EU Must Let NATO Halt Darfur's Nightly Terror
EU Must Let NATO Halt Darfur's Nightly Terror
What’s Left of Sudan After a Year At War?
What’s Left of Sudan After a Year At War?
Op-Ed / Africa 3 minutes

EU Must Let NATO Halt Darfur's Nightly Terror

In the refugee camps here in Eastern Chad, the hundreds of thousands who have made it over the border from Sudan manage to get by from day to day in the punishing heat.

Their situation is grim, but these people could be considered the lucky ones. At least they are generally safe at night.

That is more than can be said for the nearly two million people displaced internally within Darfur. In and around their encampments, insecurity is pervasive: beatings, rape and murder are common outside these camps and armed men often enter at night to harass and intimidate this already traumatised population. The victims wait in vain for someone to protect them.

While the international community has consistently recognised that the lack of civilian protection is the root cause of the appalling humanitarian situation in Darfur, its efforts to protect the region's citizens remain woefully inadequate in the face of more than 200,000 civilian deaths and millions forcibly expelled from their homes.

The primary international response has been to back the African Union's (AU) efforts to improve security. But the AU Mission in Sudan (AMIS) remains hamstrung by critical inadequacies: a weak mandate and insufficient force strength and operational capacity. Until these are addressed, civilian protection will be impossible.

First and foremost, the AU must immediately strengthen AMIS's mandate. The current mandate focuses on monitoring and verification of a series of flimsy ceasefire agreements, leaving to the Sudanese government the responsibility for neutralising the Janjaweed militias that prey on civilians. Continued Janjaweed attacks and Khartoum's consistent failure to neutralise them represent the greatest danger to the people of Darfur.

The new mandate must both enable and encourage the international force to undertake all necessary measures, including offensive action, against any attacks or threats against civilian populations and humanitarian operations. Such action must be taken against both those militias operating with the government and those opposed to it. Without a stronger mandate, no international force, regardless of size, can have a significant impact on improving security for civilians.

But size does matter, as well. AMIS currently has less than 3,000 personnel on the ground in Darfur. That number is set to rise to 7,731 by September, and there is a proposal to increase it to 12,300 by April 2006. But such targets - even if they could be met, which seems increasingly unlikely - are far too little, too late. Vulnerable civilians need protection now, not next year.

The international community must work with the AU to increase the force strength to at least 12,000 immediately. This is the minimum number of troops required to fulfil the mission requirements of a strengthened mandate.

The AU has already requested assistance from NATO and the EU to help boost its strength and capacity. NATO is focusing on strategic airlift, while the EU is providing military planning and support to civilian policing of the camps. But even with such outside help, it remains highly unlikely that AU member states can deploy the necessary additional troops in a short enough time-frame.

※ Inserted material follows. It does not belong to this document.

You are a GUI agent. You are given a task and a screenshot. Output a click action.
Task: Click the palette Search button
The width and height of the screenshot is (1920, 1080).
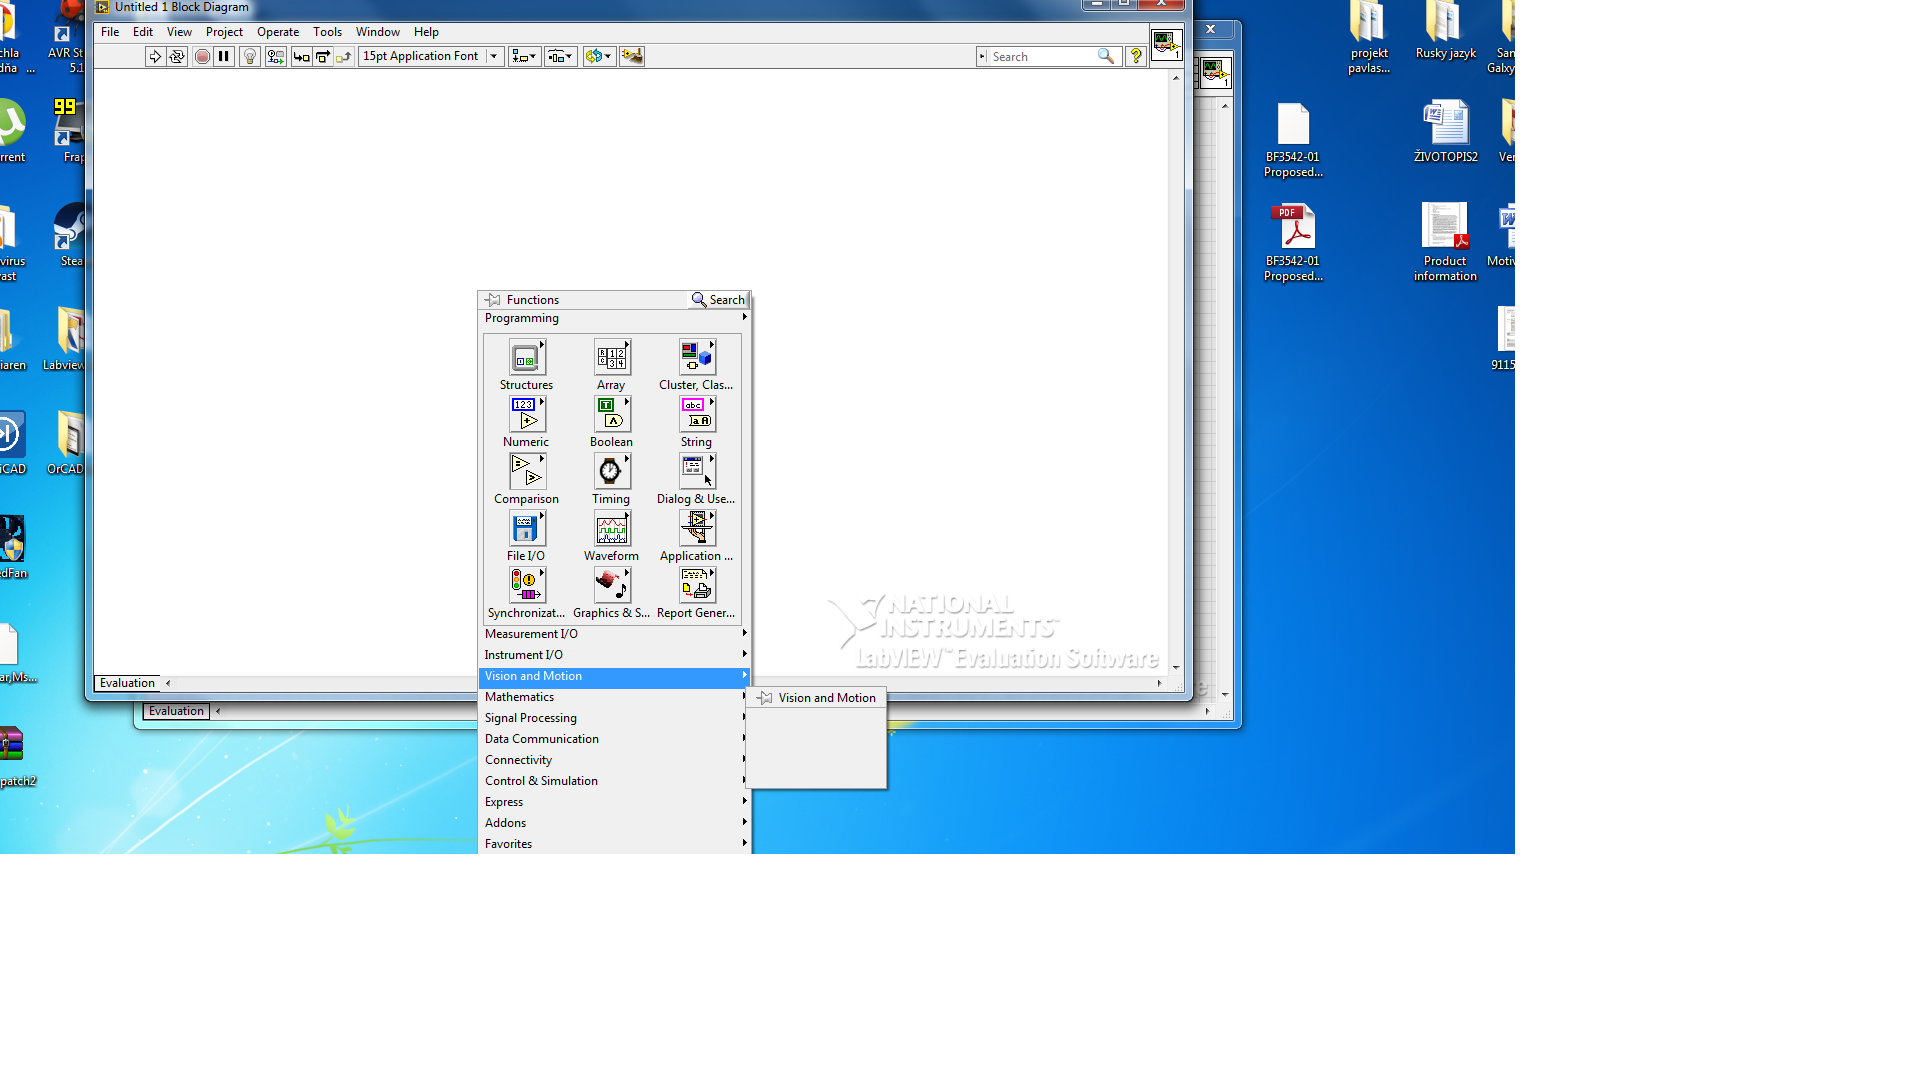point(718,300)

No individual African country seems to have sufficient troops now available and any multinational operation is hindered by familiar problems of interoperability, command and control and logistic support.

If this remains the case, the international community must step in to meet its responsibility to protect civilians in Darfur. NATO must be prepared to deploy a multinational 'bridging force' to fill in the gaps while AMIS continues to deploy. Although some may not like to hear it, NATO is the only institution currently capable of placing a sizeable, well- equipped, multinational force at short notice.

NATO, specifically the NATO Response Force, should be able to deliver the additional troops required in less than 30 days from the time a political decision is made to deploy.

French military bases in Eastern Chad will be vital to a NATO mission in Darfur and Paris's view that Africa is the EU's responsibility clearly poses problems for NATO deployment. But political sensitivities should not obscure operational realities. A handful of individual EU countries might be able to put 5,000 or more fully trained and equipped troops on the ground at short notice, but not the EU as such. The EU's mission control capability is currently much less than NATO's and the planned EU battlegroups (which will be 1,500-strong) are not expected to be fully operational until 2007.

But if the international community is to provide the immediate civilian protection the people of Darfur desperately need - if this waiting game is to end - then, however difficult this might be for many to accept both elsewhere in Europe and beyond, NATO must lead the way.